Interdisciplinary blog

MDR Week: Blog no 7- Insights into ‘Imaging technologies for analysing ancient documentary artefacts’

March 14, 2013
by Graeme Earl

Join Dr Graeme Earl for the seminar: New horizons in imaging on Tuesday 21st March to hear how extraordinary advances in Imaging lies at the heart of our current research activity. An insight into this exciting and multidisciplinary research field can be found below.

Insights into ‘Imaging technologies for analysing ancient documentary artefacts’

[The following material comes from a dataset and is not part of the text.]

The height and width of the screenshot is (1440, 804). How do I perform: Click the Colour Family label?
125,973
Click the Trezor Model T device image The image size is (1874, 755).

I spend a lot of time looking at and making, hopefully, pretty pictures. Archaeology has a firm grounding in the visual – we categorise archaeological materials on the basis of colour, we interpret human interactions with space on the basis of patterns of light and shade, and we also simplify complex analytical data by using data visualisation. That’s not to say that archaeology isn’t a multisensory discipline – again my own interests extend to simulation of acoustic properties of spaces and of touch or haptics – but visual interactions and representations are all pervasive. My colleague Stephanie Moser emphasised this at her inaugural, and in a recent blog post on the beauty of ancient objects she discusses the relationship between expressing layers of meaning and appreciation of the visual and other qualities of artefacts.

In my own work on archaeological imaging I have concentrated on the capture of object detail and the creation of virtual, or mixed virtual and real, spaces within which to critique those objects. The passage of time and the archaeological process both generate a ‘patina’ on the material record we study. So, in creating imaging datasets like the Roman coin hoard to be discussed in my talk we must be aware of the impact of technology on the interpretations that can result. So for example in the talk I will describe some of our many collaborations with the μ-VIS multidisciplinary, multiscale, microtomographic volume imaging centre, and also talk about other imaging approaches to cultural heritage material, including ancient document artefacts. I will also share some thoughts on the possibilities of computer simulation to augment and share these data in visually engaging ways.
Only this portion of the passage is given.